U.S. Dollar Downtrend Intact, As Precious Metals and Miners Breakout

Recently, investors have been concerned over the possible effect of the expiration of QE2. They have been looking for a clear mission statement in order to understand how government policy can impact their investment universe. This has sent gold and silver miners to key support levels and oversold conditions not seen in more than two years. Recently, Federal Reserve Chairman Ben Bernanke brought renewed hope for precious metals and mining stock investors. The U.S. central bank is prepared to provide additional stimulus if the current economic slow patch persists.

My firm has stated unequivocally that we have been programmed over the past two months to accept accommodative policies and QE3. The recent downturn in economic data such as home prices, increased unemployment and decreased manufacturing, indicates that we are being prepared to accept further bailouts and money printing measures. The Fed has already invested trillions of dollars in order to stabilize the capital markets. We are heading into the election year. Fed policies may be affected by political concerns in order to continue the accommodative measures of the Obama administration.

We have assiduously monitored the all important level of GDX $52.50 for several weeks. It was important that this support held for the long term uptrend. We saw a head fake, or bear trap through $52.50, the 2011 low. The new low was not confirmed by our indicators. This signaled a potential turning point and head fake.

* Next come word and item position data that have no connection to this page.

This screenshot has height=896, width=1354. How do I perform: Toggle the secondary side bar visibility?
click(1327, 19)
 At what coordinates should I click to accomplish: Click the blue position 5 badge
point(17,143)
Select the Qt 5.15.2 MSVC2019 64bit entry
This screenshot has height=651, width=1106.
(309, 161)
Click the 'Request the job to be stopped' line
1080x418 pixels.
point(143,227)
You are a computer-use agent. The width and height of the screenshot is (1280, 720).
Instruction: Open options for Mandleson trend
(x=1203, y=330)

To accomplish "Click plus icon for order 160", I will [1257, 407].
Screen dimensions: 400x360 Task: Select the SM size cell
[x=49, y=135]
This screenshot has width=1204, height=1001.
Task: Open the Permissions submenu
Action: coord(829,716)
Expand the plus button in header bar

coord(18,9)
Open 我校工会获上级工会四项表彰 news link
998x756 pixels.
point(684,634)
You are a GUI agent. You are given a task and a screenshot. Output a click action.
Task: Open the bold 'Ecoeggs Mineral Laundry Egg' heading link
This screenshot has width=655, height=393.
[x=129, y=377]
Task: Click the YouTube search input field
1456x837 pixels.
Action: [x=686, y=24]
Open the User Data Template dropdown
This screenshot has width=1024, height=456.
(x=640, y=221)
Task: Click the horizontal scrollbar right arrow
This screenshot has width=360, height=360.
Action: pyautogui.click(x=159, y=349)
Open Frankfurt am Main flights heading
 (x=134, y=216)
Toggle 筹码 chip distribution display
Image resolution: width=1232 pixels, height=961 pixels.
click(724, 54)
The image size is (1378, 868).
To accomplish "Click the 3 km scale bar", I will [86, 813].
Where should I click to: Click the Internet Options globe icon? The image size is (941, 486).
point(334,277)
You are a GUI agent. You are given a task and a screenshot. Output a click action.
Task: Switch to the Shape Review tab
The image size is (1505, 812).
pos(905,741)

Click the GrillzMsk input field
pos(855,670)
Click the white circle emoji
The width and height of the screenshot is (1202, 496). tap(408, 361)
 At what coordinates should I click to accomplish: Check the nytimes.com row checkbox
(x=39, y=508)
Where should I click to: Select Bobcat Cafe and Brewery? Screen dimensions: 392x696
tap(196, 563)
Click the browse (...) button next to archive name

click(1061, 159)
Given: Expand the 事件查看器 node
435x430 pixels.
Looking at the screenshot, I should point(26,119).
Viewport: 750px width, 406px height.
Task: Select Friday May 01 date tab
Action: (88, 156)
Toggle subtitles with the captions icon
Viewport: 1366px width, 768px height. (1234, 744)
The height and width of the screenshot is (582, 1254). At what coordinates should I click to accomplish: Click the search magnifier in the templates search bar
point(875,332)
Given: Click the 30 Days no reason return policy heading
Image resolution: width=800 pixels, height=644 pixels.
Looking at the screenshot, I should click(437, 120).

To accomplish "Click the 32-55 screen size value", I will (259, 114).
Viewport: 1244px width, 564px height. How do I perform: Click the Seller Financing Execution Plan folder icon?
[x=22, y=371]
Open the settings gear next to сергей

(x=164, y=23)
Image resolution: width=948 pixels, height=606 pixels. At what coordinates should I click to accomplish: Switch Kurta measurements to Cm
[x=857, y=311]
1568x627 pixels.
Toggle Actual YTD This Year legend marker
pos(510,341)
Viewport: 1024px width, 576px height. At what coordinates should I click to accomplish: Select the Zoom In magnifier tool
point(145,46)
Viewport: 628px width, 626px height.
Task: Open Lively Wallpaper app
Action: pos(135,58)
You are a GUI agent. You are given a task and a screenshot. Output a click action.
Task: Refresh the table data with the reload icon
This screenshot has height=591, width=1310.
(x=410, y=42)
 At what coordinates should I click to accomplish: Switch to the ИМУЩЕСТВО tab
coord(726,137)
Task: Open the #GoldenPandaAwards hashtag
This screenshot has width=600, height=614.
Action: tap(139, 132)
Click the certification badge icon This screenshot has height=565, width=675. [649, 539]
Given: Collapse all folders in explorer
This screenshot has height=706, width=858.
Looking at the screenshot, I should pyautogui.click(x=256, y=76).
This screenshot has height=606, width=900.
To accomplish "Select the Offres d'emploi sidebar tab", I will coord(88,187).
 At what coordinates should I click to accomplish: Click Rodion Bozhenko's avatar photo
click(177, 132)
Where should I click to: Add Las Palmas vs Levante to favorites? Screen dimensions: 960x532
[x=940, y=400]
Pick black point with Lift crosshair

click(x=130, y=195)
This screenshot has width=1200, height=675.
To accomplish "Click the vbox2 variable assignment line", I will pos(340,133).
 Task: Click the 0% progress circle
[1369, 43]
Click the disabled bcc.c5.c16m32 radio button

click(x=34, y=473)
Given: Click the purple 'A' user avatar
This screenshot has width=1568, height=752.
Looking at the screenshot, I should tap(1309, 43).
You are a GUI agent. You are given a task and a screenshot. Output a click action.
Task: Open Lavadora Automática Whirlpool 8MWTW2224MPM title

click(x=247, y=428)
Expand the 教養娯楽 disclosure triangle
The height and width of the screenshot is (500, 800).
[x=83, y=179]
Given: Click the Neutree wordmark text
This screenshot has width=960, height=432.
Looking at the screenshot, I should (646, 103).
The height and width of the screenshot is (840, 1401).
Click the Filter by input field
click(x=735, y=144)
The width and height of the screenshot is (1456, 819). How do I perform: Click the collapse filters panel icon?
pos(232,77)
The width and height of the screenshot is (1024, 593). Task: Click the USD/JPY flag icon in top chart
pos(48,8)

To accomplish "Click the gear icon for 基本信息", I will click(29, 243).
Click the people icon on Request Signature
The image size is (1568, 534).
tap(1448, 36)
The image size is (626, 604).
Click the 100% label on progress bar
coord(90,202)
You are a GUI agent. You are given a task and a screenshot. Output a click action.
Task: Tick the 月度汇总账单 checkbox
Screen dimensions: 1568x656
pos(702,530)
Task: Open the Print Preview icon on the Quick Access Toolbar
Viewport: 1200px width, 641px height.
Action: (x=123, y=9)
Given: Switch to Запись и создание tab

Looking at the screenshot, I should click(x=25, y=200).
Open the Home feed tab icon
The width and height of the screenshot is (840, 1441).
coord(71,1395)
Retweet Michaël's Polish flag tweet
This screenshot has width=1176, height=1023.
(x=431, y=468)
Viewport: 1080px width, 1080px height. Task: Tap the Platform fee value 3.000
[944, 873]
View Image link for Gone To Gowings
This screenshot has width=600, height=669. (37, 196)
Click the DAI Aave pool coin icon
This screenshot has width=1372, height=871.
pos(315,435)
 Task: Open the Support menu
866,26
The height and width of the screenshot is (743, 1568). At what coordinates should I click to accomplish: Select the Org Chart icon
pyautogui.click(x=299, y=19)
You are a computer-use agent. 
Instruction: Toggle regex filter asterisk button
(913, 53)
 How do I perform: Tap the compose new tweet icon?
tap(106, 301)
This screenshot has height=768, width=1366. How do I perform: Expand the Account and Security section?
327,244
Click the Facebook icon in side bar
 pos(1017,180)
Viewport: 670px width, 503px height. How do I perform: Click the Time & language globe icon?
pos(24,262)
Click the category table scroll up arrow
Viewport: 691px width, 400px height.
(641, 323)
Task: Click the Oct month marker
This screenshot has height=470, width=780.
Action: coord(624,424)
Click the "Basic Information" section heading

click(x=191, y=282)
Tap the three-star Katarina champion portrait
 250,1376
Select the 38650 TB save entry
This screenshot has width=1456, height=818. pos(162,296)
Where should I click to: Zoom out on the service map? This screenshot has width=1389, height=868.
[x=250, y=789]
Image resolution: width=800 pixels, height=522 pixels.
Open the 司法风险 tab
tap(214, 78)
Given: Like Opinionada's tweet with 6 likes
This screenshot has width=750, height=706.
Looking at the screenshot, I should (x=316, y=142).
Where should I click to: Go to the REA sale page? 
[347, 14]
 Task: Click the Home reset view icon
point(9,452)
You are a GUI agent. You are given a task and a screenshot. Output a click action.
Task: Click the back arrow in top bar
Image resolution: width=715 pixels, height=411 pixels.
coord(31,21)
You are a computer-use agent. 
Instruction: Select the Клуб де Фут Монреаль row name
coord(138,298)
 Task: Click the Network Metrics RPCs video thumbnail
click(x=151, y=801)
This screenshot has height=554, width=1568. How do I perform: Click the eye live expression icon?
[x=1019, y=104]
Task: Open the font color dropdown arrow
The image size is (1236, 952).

The market will often do what it can to confuse us. Ergo, in an attempt to shake out weak holders, a head fake break below this support occurred. After these fakeouts occur at support, powerful moves tend to follow, which we are currently witnessing.

In plain language, the all important 200-day moving average, which has been regained, proves the long term trend in mining stocks moves on a labyrinthian path; however the path ascends upward over time.

Silver is showing signs of demand as it regains its 50-day moving average. Notice the 200-day moving average continues to catch up with the price during this consolidation. This recent pullback has been quite healthy for the silver market and has wiped out a lot of speculative hedge funds and day traders who bought at the wrong time when it was overbought and extended way above the 200-day moving average. Notice the decreasing volume, showing that the enthusiasm of profit taking and selling is waning.

An ascending triangle has been forming and I believe we may see a breakout to the upside where we can challenge April highs.

Gold is making a record breakout and is forming a bullish symmetrical triangle. This breakout may lead us to our $160 target, originally forecasted in late January. A high volume breakout to the upside has occurred. These continuation patterns favor a confirmed upside breakout.